Mais au-delà de son message, Et maintenant on l’appelle El Magnifico est aussi un film qui fait du bien, notamment en raison de son humour, volontiers absurde. Une scène de duel à vélo, une baston dans un bain public, une déclaration d’amour en alexandrins… Le film flirte souvent avec le burlesque, le grotesque, le surréaliste. Et dans cette folie douce, il rappelle les comédies italiennes de l’époque, les films de Dino Risi ou de Mario Monicelli. L’absurde y devient une arme (politique) contre la violence, une manière de désamorcer les tensions, ainsi que de désacraliser les codes du western. Ainsi, si vous aimez le cinéma qui prend des risques, qui ose la tendresse, qui célèbre l’étrangeté, il y a de grandes chances pour que vous considériez Et maintenant on l’appelle El Magnifico comme une véritable pépite. Une pépite aux yeux bleu acier, qui roule à vélo, qui cite Shakespeare, et qui met des baffes avec une élégance jamais prise en défaut.

Le coffret Blu-ray

[4,5/5]

L’édition Combo Blu-ray + DVD de Et maintenant on l’appelle El Magnifico proposée par Bubbel Pop’ Édition est un petit bijou pour les amateurs de westerns décalés et de packaging qui déchire sa race. Le boîtier Clamshell, limité et numéroté à 500 exemplaires, donne déjà le ton : on est ici dans le collector qui sent la passion et le souci du détail. À l’intérieur, le Blu-ray s’offre une image restaurée en 1080p, avec une image soignée qui respecte le grain d’origine sans le trahir. Les couleurs sont équilibrées, les contrastes bien gérés, et les scènes nocturnes conservent leur lisibilité sans sombrer dans le noir absolu. Pas de lissage excessif, pas de saturation criarde : c’est du travail propre, respectueux, et franchement agréable à l’œil. Côté son, le film d’Enzo Barboni bénéficie de deux pistes DTS-HD Master Audio 2.0, en VF et en VO. La version originale offre une clarté remarquable, avec des dialogues nets et une ambiance sonore bien équilibrée. La version française, quant à elle, conserve le charme des doublages d’époque, avec des voix bien posées et une dynamique correcte. Pas de souffle gênant, pas de déséquilibre entre les voix et les effets : c’est du solide. Les sous-titres français sont bien calés, sans fautes ni approximations. Bref, une édition technique qui tient la route (même en vélo).

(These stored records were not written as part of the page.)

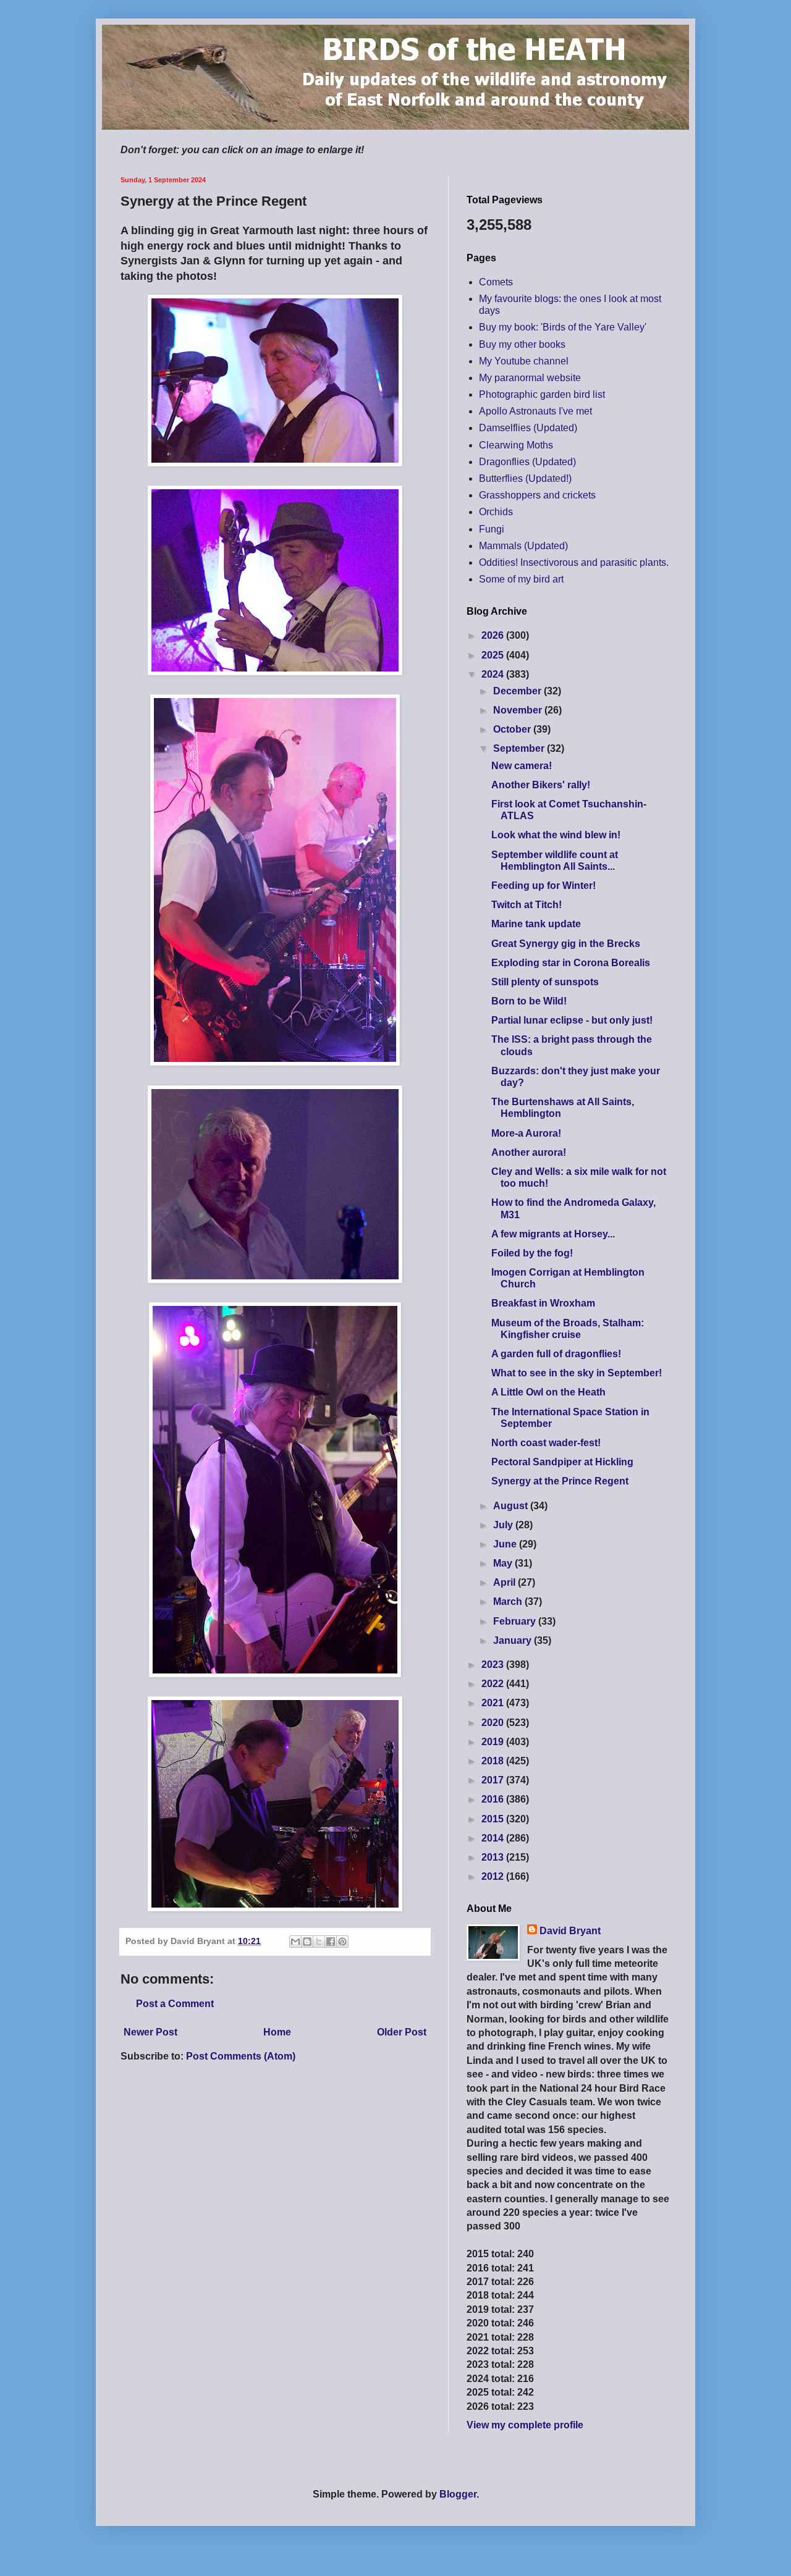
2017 (493, 1780)
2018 (493, 1761)
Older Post (401, 2032)
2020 (493, 1722)
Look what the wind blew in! (555, 835)
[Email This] (295, 1941)
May (504, 1563)
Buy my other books (522, 344)
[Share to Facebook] (330, 1941)
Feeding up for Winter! (543, 885)
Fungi (491, 529)
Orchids (496, 512)
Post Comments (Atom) (240, 2056)
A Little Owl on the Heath (548, 1392)
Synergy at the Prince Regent (559, 1481)
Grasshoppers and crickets (537, 495)
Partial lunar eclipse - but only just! (572, 1020)
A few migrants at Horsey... (553, 1234)
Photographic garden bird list (542, 394)
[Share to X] (319, 1941)
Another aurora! (528, 1152)
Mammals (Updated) (523, 546)
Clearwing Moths (516, 445)
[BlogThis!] (307, 1941)
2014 (493, 1838)
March (509, 1601)
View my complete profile (525, 2425)
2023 (493, 1664)
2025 (493, 655)
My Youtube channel (524, 361)
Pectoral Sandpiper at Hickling (562, 1462)
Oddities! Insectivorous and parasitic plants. (574, 562)
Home (277, 2032)
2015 (493, 1819)
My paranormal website (530, 378)
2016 (493, 1799)
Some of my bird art (521, 579)
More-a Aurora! (526, 1133)
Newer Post (150, 2032)
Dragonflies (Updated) (527, 462)
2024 (493, 674)
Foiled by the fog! (532, 1253)
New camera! (521, 765)
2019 (493, 1741)
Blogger (457, 2494)
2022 (493, 1683)
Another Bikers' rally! (540, 785)
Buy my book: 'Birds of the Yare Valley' (562, 327)
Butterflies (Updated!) (525, 478)
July (504, 1525)
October (513, 729)
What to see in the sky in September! (576, 1373)
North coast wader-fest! (546, 1442)
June (506, 1544)
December (518, 691)
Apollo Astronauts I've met (535, 411)
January (513, 1640)
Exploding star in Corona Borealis (570, 963)
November (518, 710)
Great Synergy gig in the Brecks (565, 943)
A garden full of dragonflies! (556, 1354)
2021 (493, 1703)
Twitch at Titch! (526, 904)
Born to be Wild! (529, 1001)
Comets (496, 282)
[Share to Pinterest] (342, 1941)
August (511, 1506)
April (505, 1582)
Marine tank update (536, 924)
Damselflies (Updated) (528, 428)
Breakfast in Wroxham (543, 1303)
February (515, 1621)
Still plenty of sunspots (545, 982)
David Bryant (570, 1931)
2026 (493, 635)
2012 (493, 1876)
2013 (493, 1857)
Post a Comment (175, 2003)
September (520, 748)
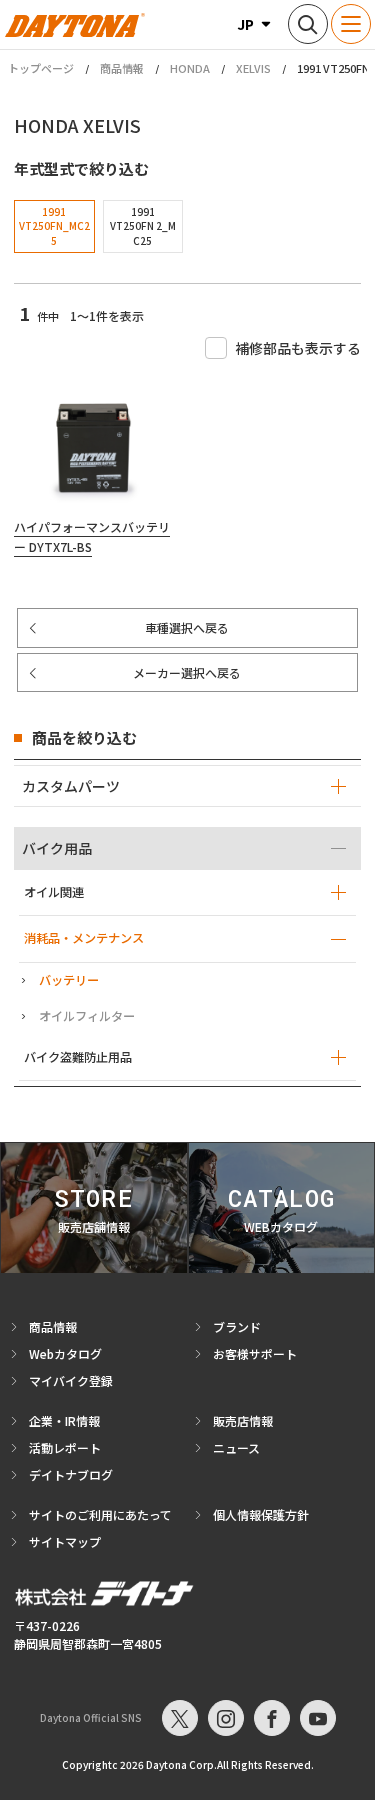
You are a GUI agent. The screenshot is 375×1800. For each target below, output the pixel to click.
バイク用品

Mais le vrai plus de cette édition Blu-ray de Et maintenant on l’appelle El Magnifico, ce sont les suppléments. On commencera par un entretien avec Jean-François Rauger (29 minutes), dans lequel le directeur de la programmation de la Cinémathèque française revient sur le film avec passion et érudition, en soulignant son originalité dans le paysage du western spaghetti. On continuera ensuite avec un entretien avec Philippe Lombard (30 minutes), qui explorera la carrière de Terence Hill avec humour et précision, en mettant en lumière son style unique. À cela s’ajoute un livret de 28 pages signé Christophe Chavdia, intitulé « Des yeux couleur d’enfant», également consacré à la carrière de Terence Hill, qui nous propose analyses, anecdotes et réflexions savoureuses. Et pour les fétichistes du Bel Objet Collector, le coffret contient aussi cinq cartes postales, une affiche du film, le dossier de presse d’époque (12 pages), et même un bandana. Oui, un bandana. De quoi se prendre pour Terence Hill dans son bain, avec ou sans mousse.